How to delete dictionary keys that have a blank value?

Currently, I'm working on a script (3.9) that takes a .csv file, and creates a .json file out of it. The original code is as follows...

import csv
import json
from time import time

start = time()


def make_json(csv_path, json_path):
    data = []

    with open(csv_path, encoding='utf-8') as csvp:
        csv_reader = csv.DictReader(csvp)

        for row in csv_reader:
            data.append(row)

    with open(json_path, 'w', encoding='utf-8') as jsonp:
        jsonp.write(json.dumps(data, indent=4))


csv_path = r'elearningtest.csv'
json_path = r'elearningtest.json'

make_json(csv_path, json_path)

print(f'Time taken to run: {time() - start} seconds')

This here works as expected. Here's a sample of the output...

[
    {
        "username": "username0001",
        "course_code": "coursecode_001",
        "enrollment_date": "7/28/2015 16:16",
        "completion_date": "8/28/2019 11:20",
        "score": ""
    },
    {
        "username": "username0002",
        "course_code": "coursecode_001",
        "enrollment_date": "7/28/2015 16:18",
        "completion_date": "8/7/2019 17:20",
        "score": "78"
    },
    {
        "username": "username0003",

However, what I'd like is the following:

[
    {
        "username": "username0001",
        "course_code": "coursecode_001",
        "enrollment_date": "7/28/2015 16:16",
        "completion_date": "8/28/2019 11:20"
    },
    {
        "username": "username0002",
        "course_code": "coursecode_001",
        "enrollment_date": "7/28/2015 16:18",
        "completion_date": "8/7/2019 17:20",
        "score": "78"
    },
    {
        "username": "username0003",

As you can see in the first entry, the value of the "score" key was "". What I'm aiming for is, if the value is "", it simply won't include that key for that row. This is the code I've done to accomplish this.

for row in csv_reader:
    for k, v in row.items():
        if v == "":
            del row[k]
        else:
            data.append(row)  

When I run this, I get the error of RuntimeError: dictionary changed size during iteration.
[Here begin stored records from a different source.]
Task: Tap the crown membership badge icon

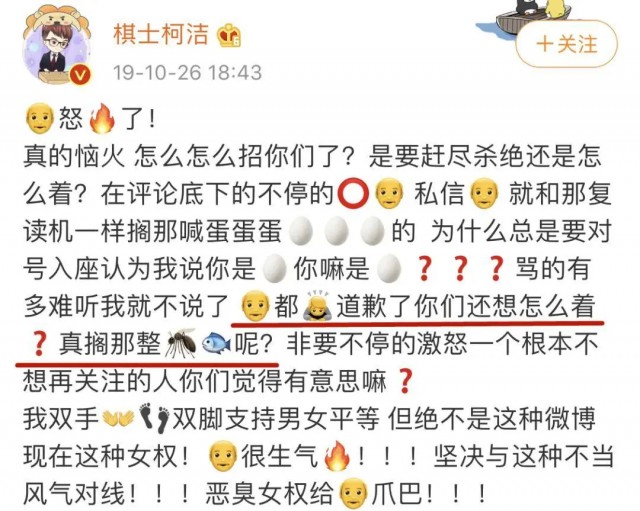Action: tap(229, 35)
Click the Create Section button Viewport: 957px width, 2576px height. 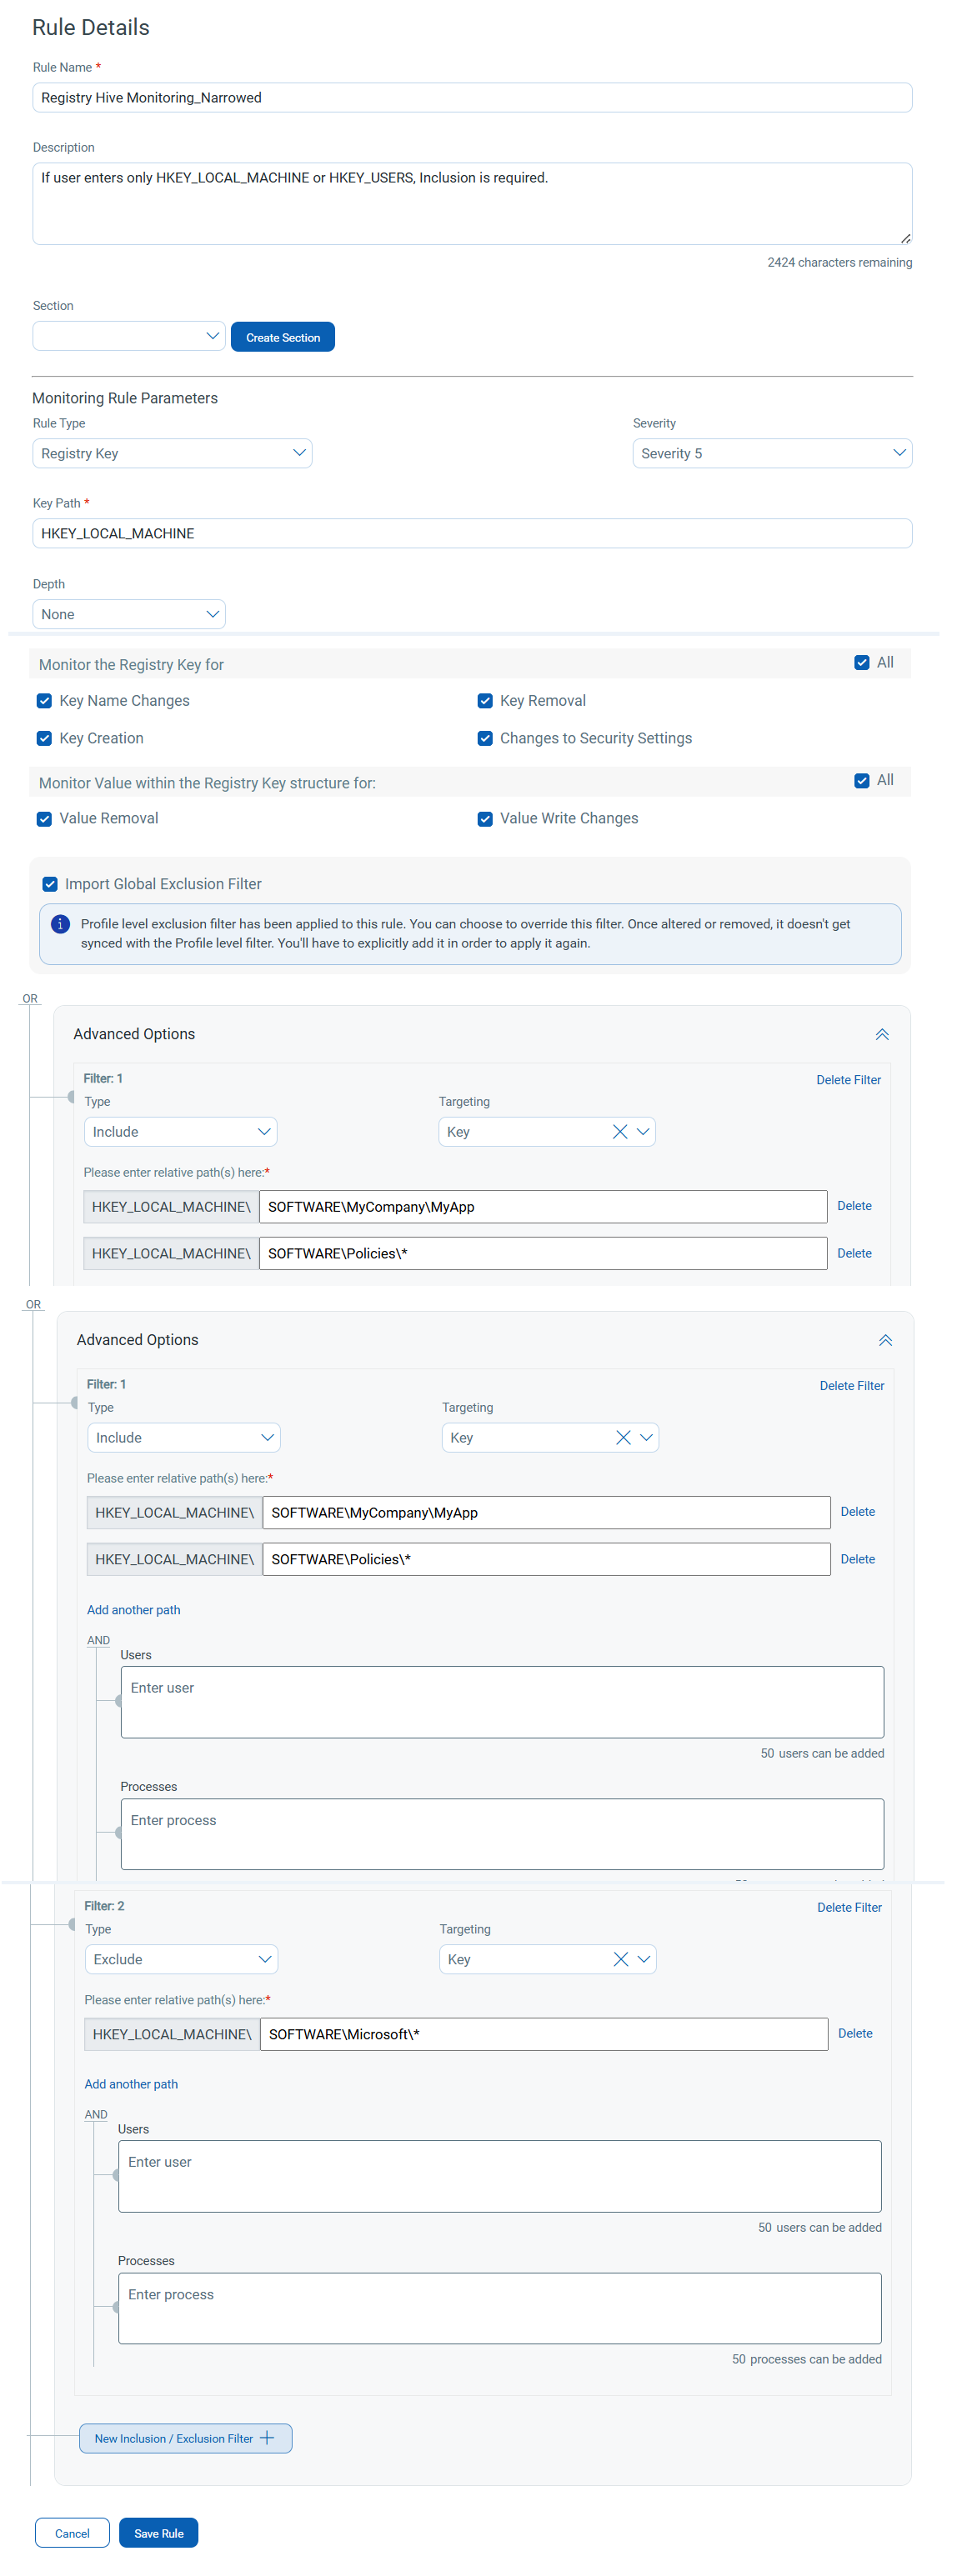[283, 337]
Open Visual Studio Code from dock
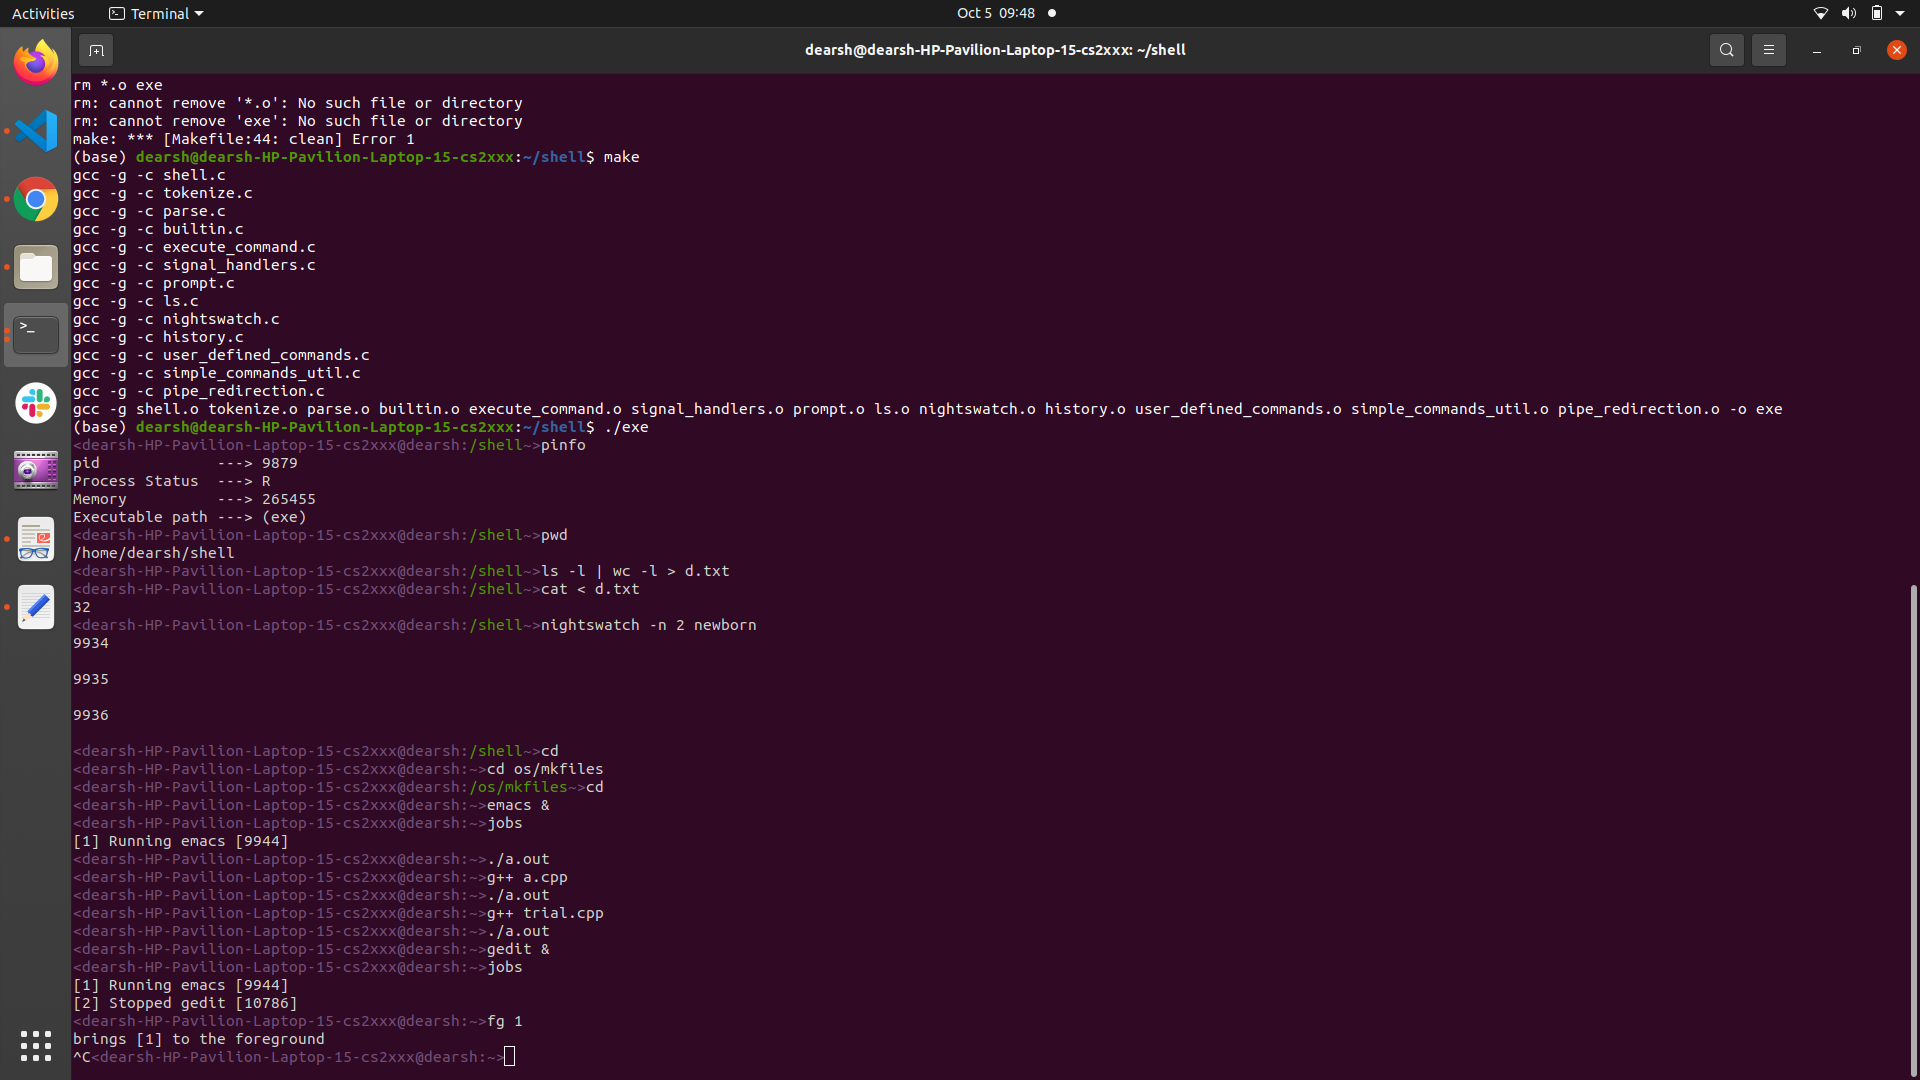 click(x=36, y=131)
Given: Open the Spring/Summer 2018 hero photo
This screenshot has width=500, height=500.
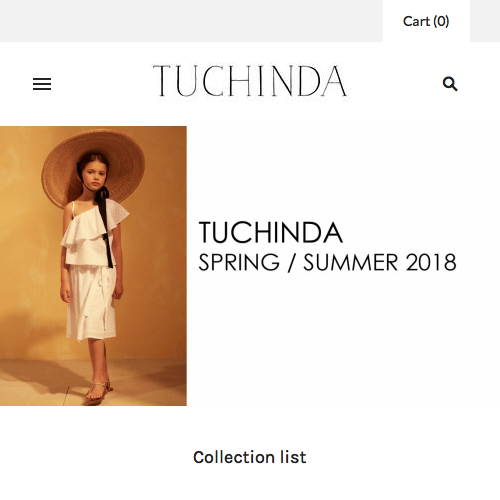Looking at the screenshot, I should pyautogui.click(x=93, y=266).
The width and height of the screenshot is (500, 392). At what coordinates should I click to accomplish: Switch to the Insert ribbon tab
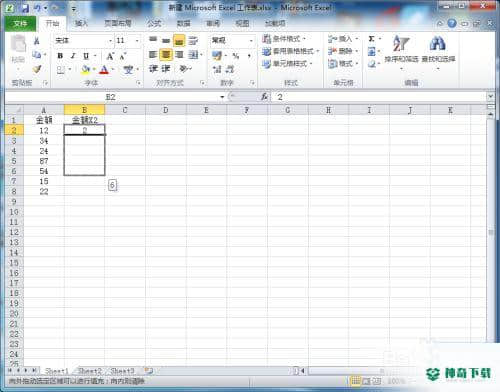[x=81, y=23]
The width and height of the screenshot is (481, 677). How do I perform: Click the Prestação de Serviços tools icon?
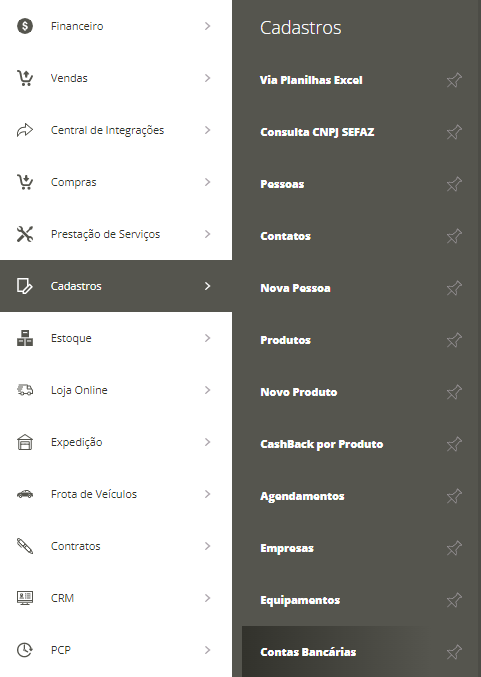pos(25,234)
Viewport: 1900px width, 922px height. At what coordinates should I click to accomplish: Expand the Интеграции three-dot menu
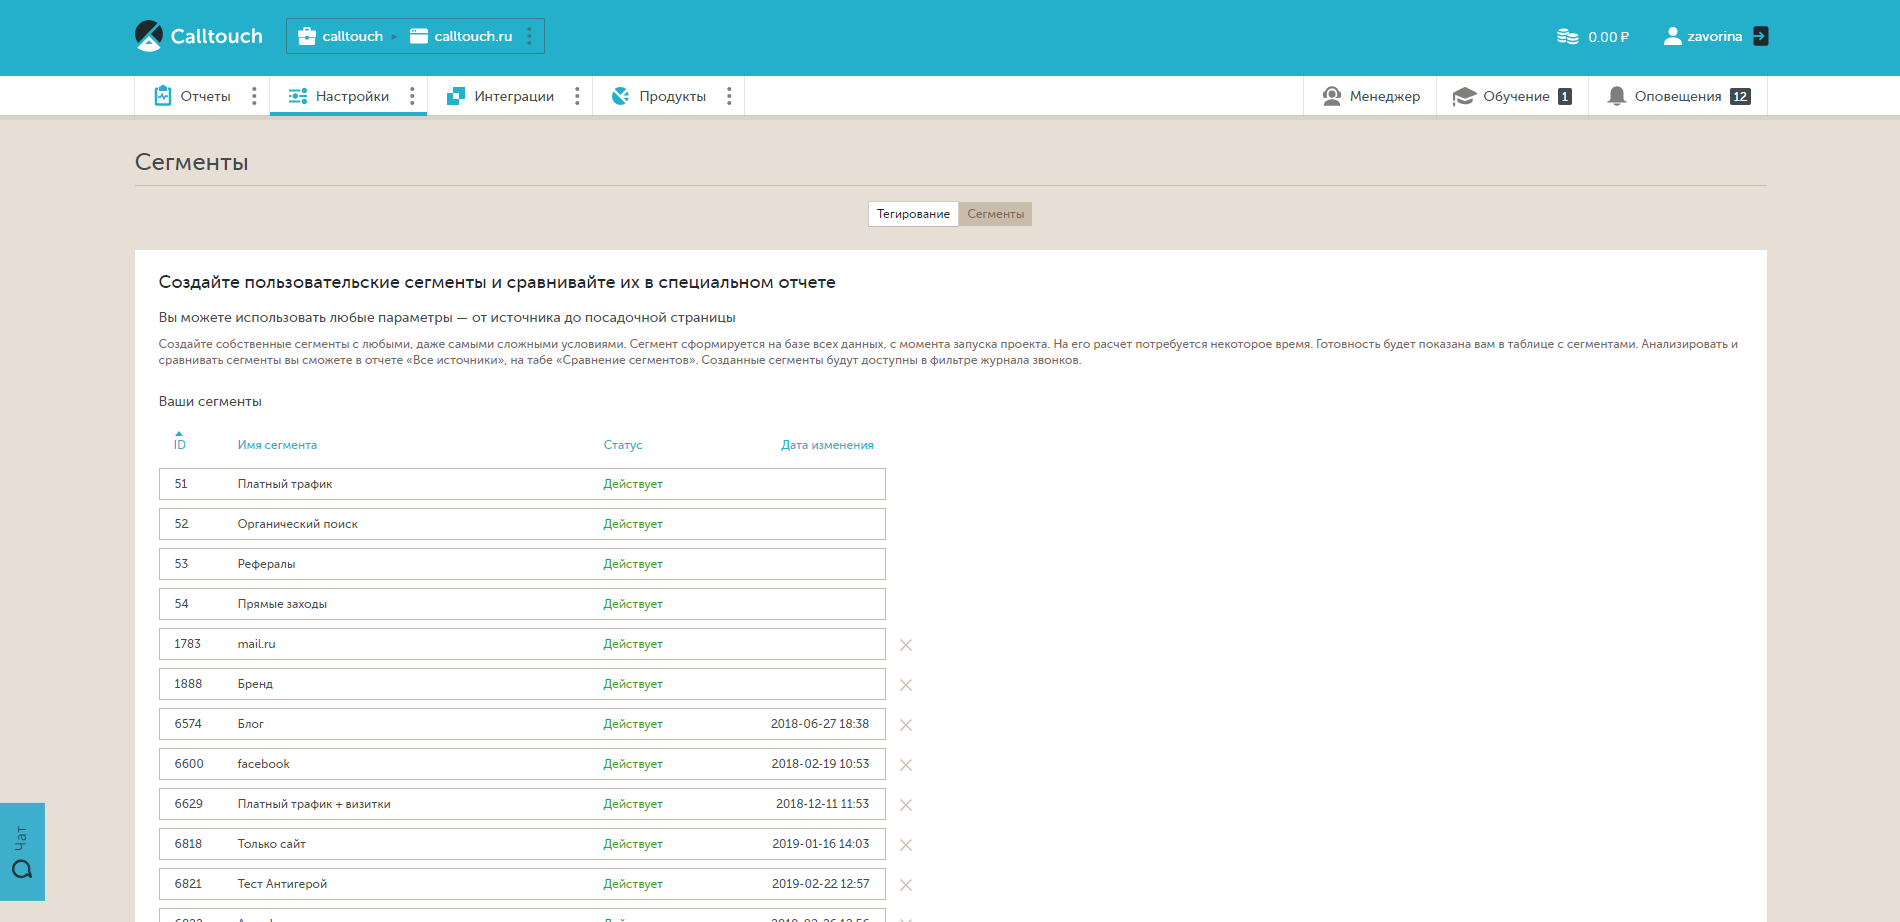point(577,96)
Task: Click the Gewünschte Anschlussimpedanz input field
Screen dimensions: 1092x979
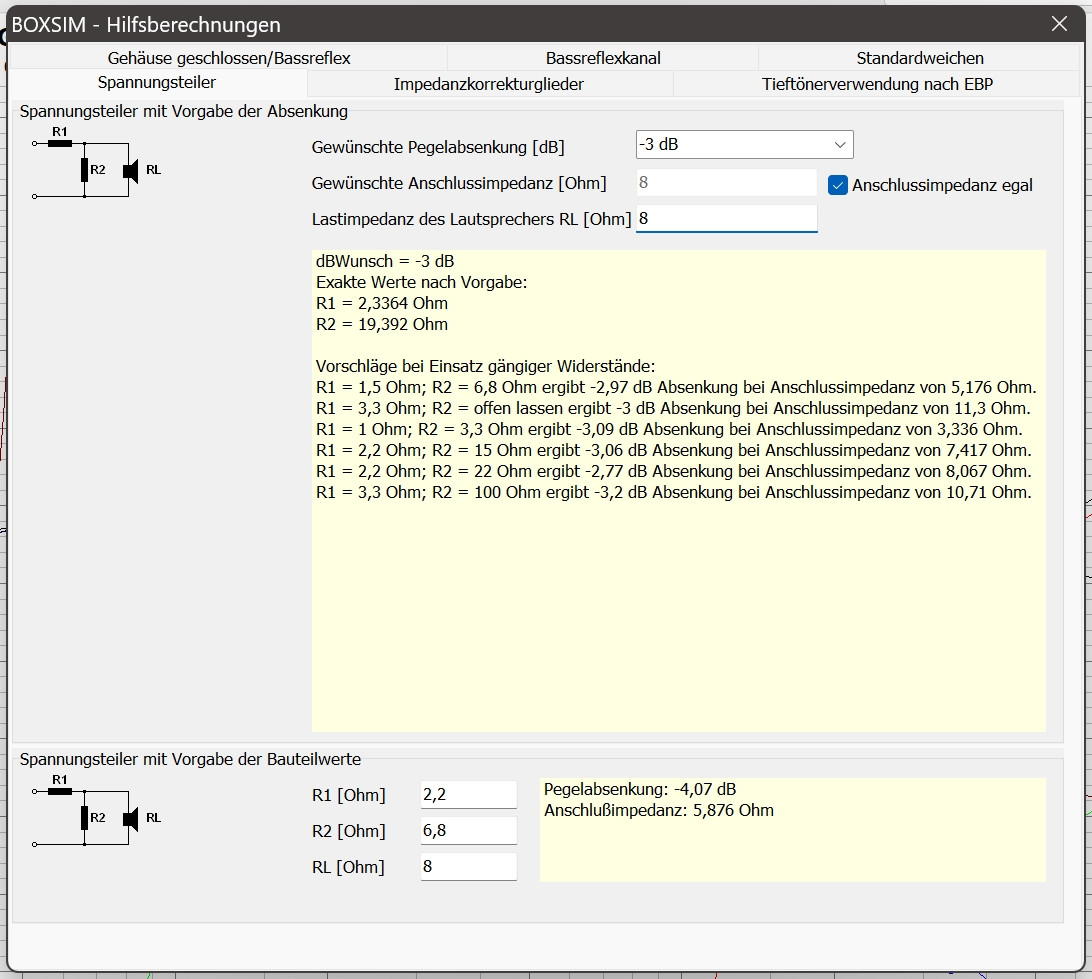Action: (726, 183)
I've looked all over, and have found some promising leads, but nothing that solidly helps with this. Any input from the community would be amazing.

2 answers

  • answered 2021-04-21 15:25 Henry Ecker

    You can do this using filter

    import json
    
    data = json.loads('''
    [
        {
            "username": "username0001",
            "course_code": "coursecode_001",
            "enrollment_date": "7/28/2015 16:16",
            "completion_date": "8/28/2019 11:20",
            "score": ""
        },
        {
            "username": "username0002",
            "course_code": "coursecode_001",
            "enrollment_date": "7/28/2015 16:18",
            "completion_date": "8/7/2019 17:20",
            "score": "78"
        },
        {
            "username": "username0003"
        }
    ]''')
    
    print([dict(filter(lambda item: item[1] != '', d.items())) for d in data])
    

    Output:

    [{"username": "username0001", "course_code": "coursecode_001",
      "enrollment_date": "7/28/2015 16:16", "completion_date": "8/28/2019 11:20"},
     {"username": "username0002", "course_code": "coursecode_001",
      "enrollment_date": "7/28/2015 16:18",
      "completion_date": "8/7/2019 17:20", "score": "78"},
     {"username": "username0003"}]
    

  • answered 2021-04-21 17:00 Pranav Hosangadi

    You get that error because you're iterating over row.items() and changing the items in row at the same time. There are a couple ways to get around this:

    1. Create a copy of row.items() before iterating over it.
    for row in csv_reader:
        row_items = list(row.items())
        for k, v in row_items:
            if v == "":
                del row[k]
        # Append row to data after checking all keys
        data.append(row) 
    
    1. Create a new dictionary containing only those values that aren't blank instead of deleting keys from the old one:
    for row in csv_reader:
        row_filtered = {k: v for k, v in row.items() if v != ""} 
        # this line can also be written as:
        # dict(item for item in row.items() if item[1] != "")    
    
        # Then append the filtered row
        data.append(row_filtered)